Guglielmo Buccheri per “La Stampa”
Il primo affondo manda Abraham a terra: punizione. Al secondo, l'attaccante inglese della Roma resta senza pallone, al terzo, il pallone, nemmeno lo vede.
Federico Gatti è fatto così: difensore centrale a cui piace sentire l'avversario addosso. «Tocca a te, giochi...», gli ha detto il ct azzurro Mancini e, da quel momento, niente sonno, massima adrenalina.
«Sul letto, in camera, ho pensato alla mia carriera, o meglio, alla mia vita: mi alzavo presto e mi presentavo all'allenamento alle 7 di sera sporco di vernice dopo una lunga, lunghissima giornata di lavoro. Ed ora l'Italia...», racconta Gatti.
«Piano con i paragoni»
L'Italia e, poi, la Juve. «Io, un Chiellini che parte da destra? Non scherziamo, lasciate perdere...», il sorriso di Federico mentre sta per lasciare il piazzale dello stadio di Wolverhampton.
«Chiellini con i piedi di Bonucci», è la sua presentazione fatta da chi, il direttore sportivo del Frosinone Angelozzi, lo ha accolto e ha scommesso su di lui. Chiellini o no, Gatti ha già stregato Mancini e, con Mancini, si candida ad un bel futuro azzurro.
«Fisico ed intelligenza: all'inizio era nervoso, poi è filato tutto liscio», così il Mancio. Cercare il ragazzo nato a Rivoli sui social è una missione inutile. «Non mi piacciono. A dire il vero, butterei anche il telefonino perché - sottolinea ai microfoni di Rai Sport - a me piacciono i rapporti veri e dietro ad un cellulare, o ai social, non si crea niente di vero. Preferisco vivere il gruppo, il campo, l'allenamento...».
Non ha dormito, Federico. Ma sotto i riflettori ha dato l'impressione di essere là da sempre. «Ho giocato - dice - come avrei giocato in Promozione: lo spirito deve essere sempre uguale».
La Juve, lo scorso gennaio, ha vinto il derby di mercato all'ultimo tornante e, ora, guarda a Gatti come un giocatore su cui puntare e non come possibile pedina di scambio nelle eventuali trattative.
«Mio nonno ha pianto, la mia è una famiglia granata, fortemente. Ma, mio nonno, era strafelice per me», ha raccontato il centrale in B fino ad un mese fa.
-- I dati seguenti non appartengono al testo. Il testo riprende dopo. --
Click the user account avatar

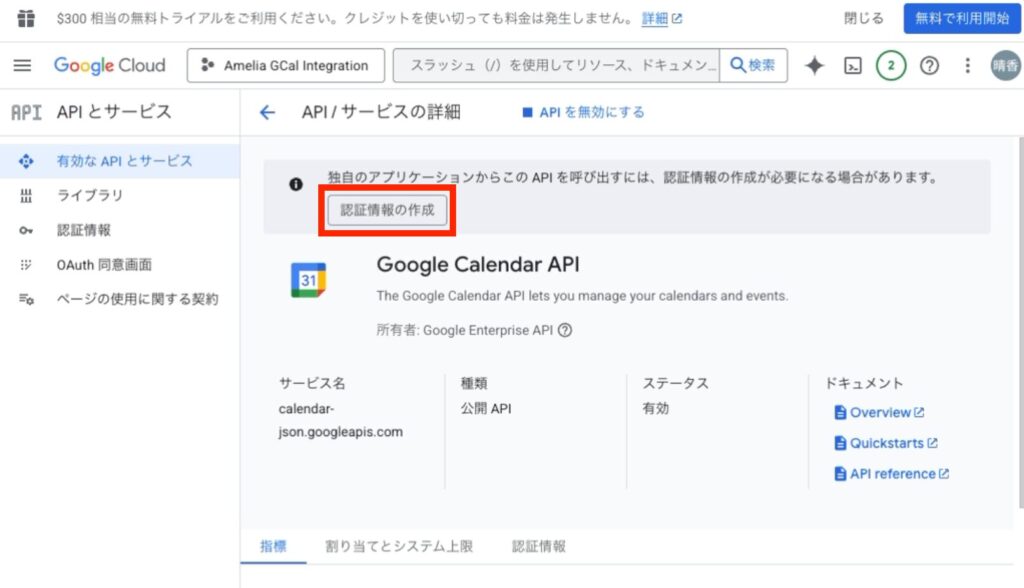(1005, 66)
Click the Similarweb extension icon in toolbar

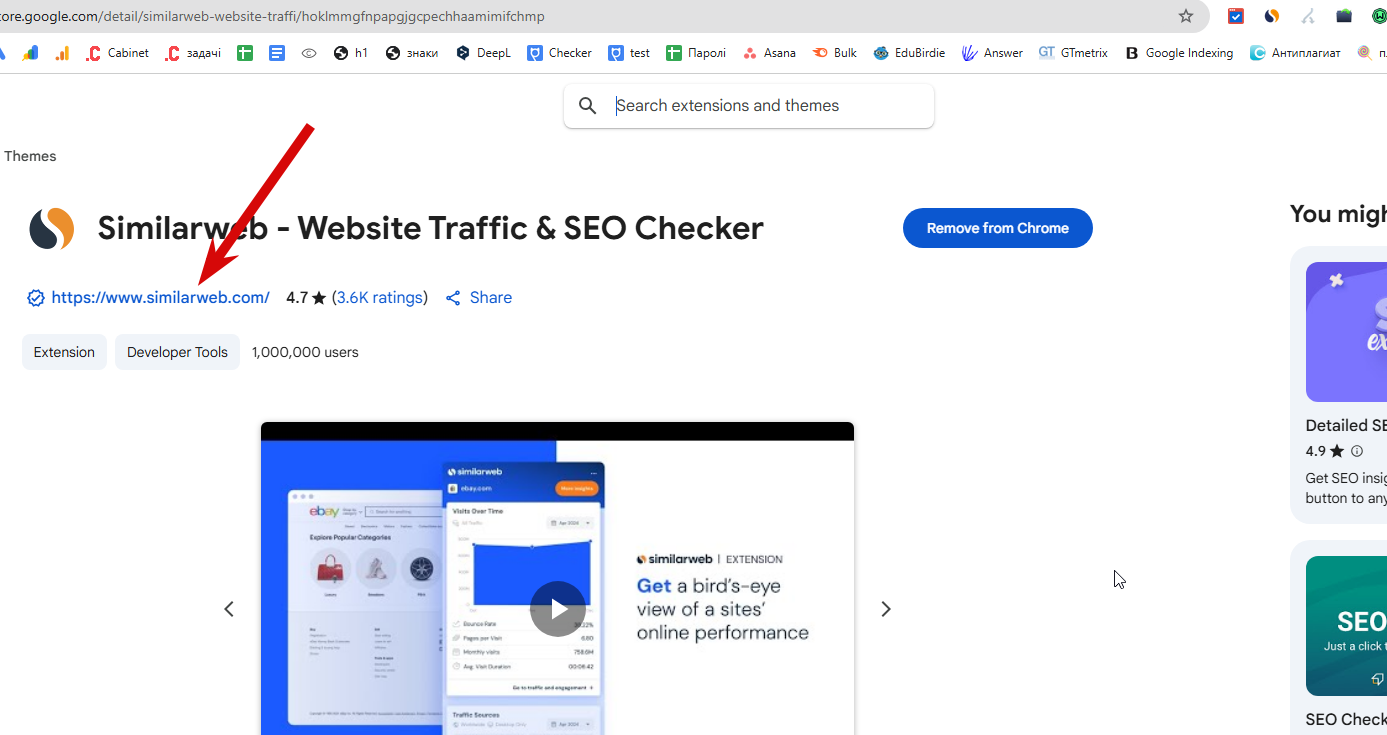click(1272, 16)
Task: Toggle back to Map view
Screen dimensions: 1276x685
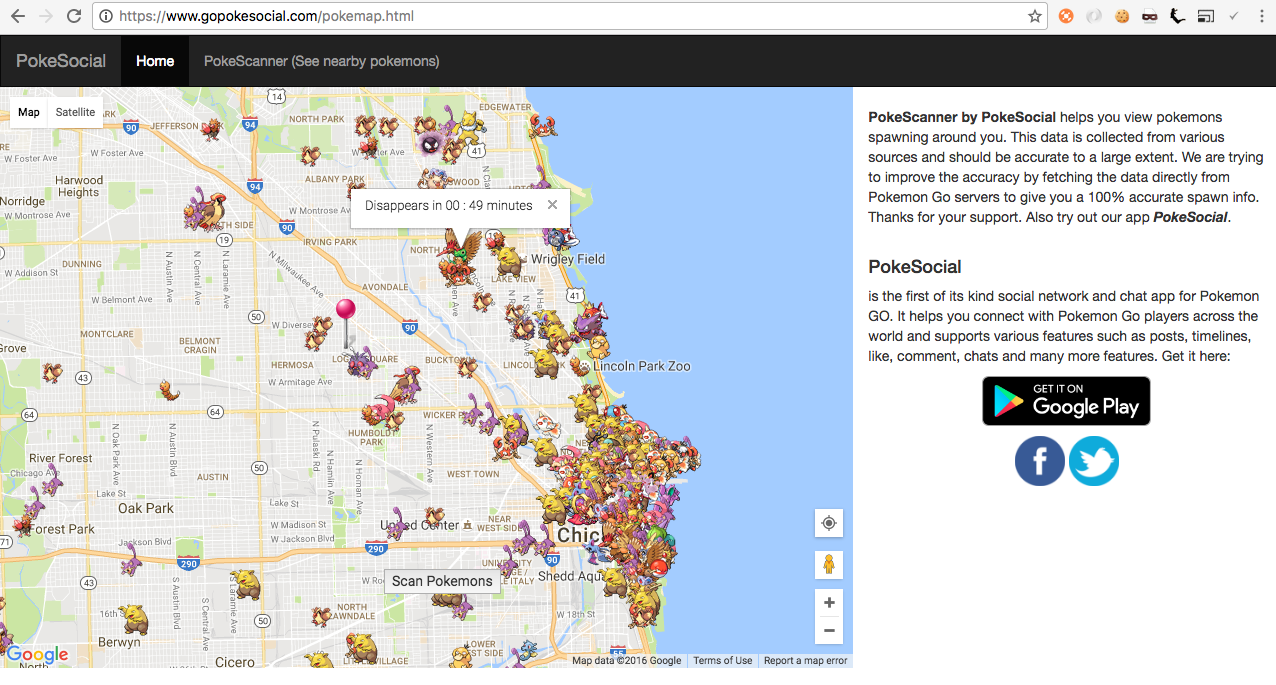Action: (28, 112)
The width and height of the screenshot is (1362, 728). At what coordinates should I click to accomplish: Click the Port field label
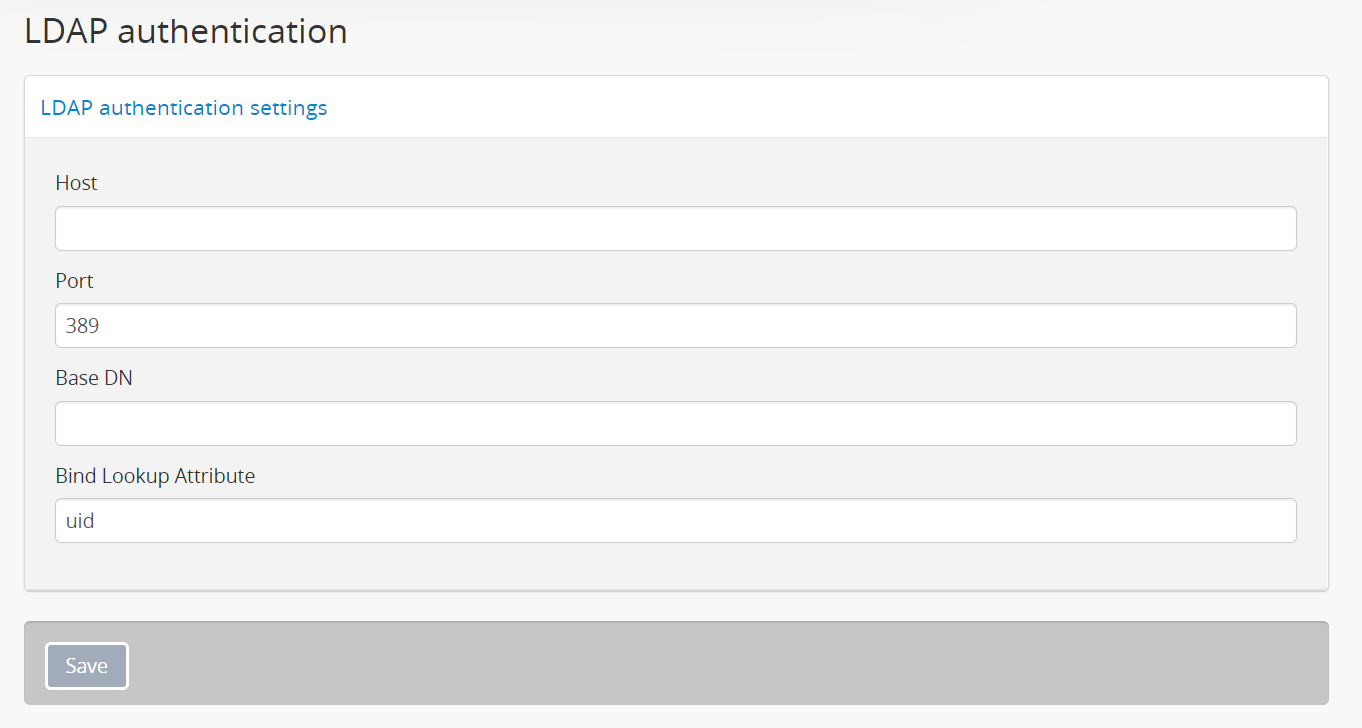click(x=75, y=281)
Il 31 gennaio scorso lo chiamò Juric e, per Federico, fu un brivido («Che personalità e carisma ha il tecnico granata...»).
Dopo pochi minuti, lo squillo che vale una carriera: è la Juve che si inserisce nella trattativa e vede la fumata bianca. Italia, poi, il ritiro in bianconero. Il lavoro da serramentista o muratore e le giornate in cantiere hanno fatto di Gatti un ragazzo forte e pronto ad ogni sfida: il calcio è un copione che non conosceva e che non lo cambierà.
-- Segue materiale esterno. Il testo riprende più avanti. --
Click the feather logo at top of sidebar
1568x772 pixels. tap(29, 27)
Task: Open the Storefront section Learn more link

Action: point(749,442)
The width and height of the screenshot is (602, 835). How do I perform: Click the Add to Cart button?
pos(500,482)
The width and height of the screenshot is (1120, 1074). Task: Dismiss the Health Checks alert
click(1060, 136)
Il 6 maggio, Federico marcava Lucca o Puscas per l'ultima fatica del suo Frosinone contro il Pisa. L'11 giugno toglieva il fiato ad Abraham e chiudeva lo spazio ad Harry Kane. «Ho giocato come facevo in Promozione...», dice. A proposito del linguaggio universale del calcio inseguito e voluto da Mancini.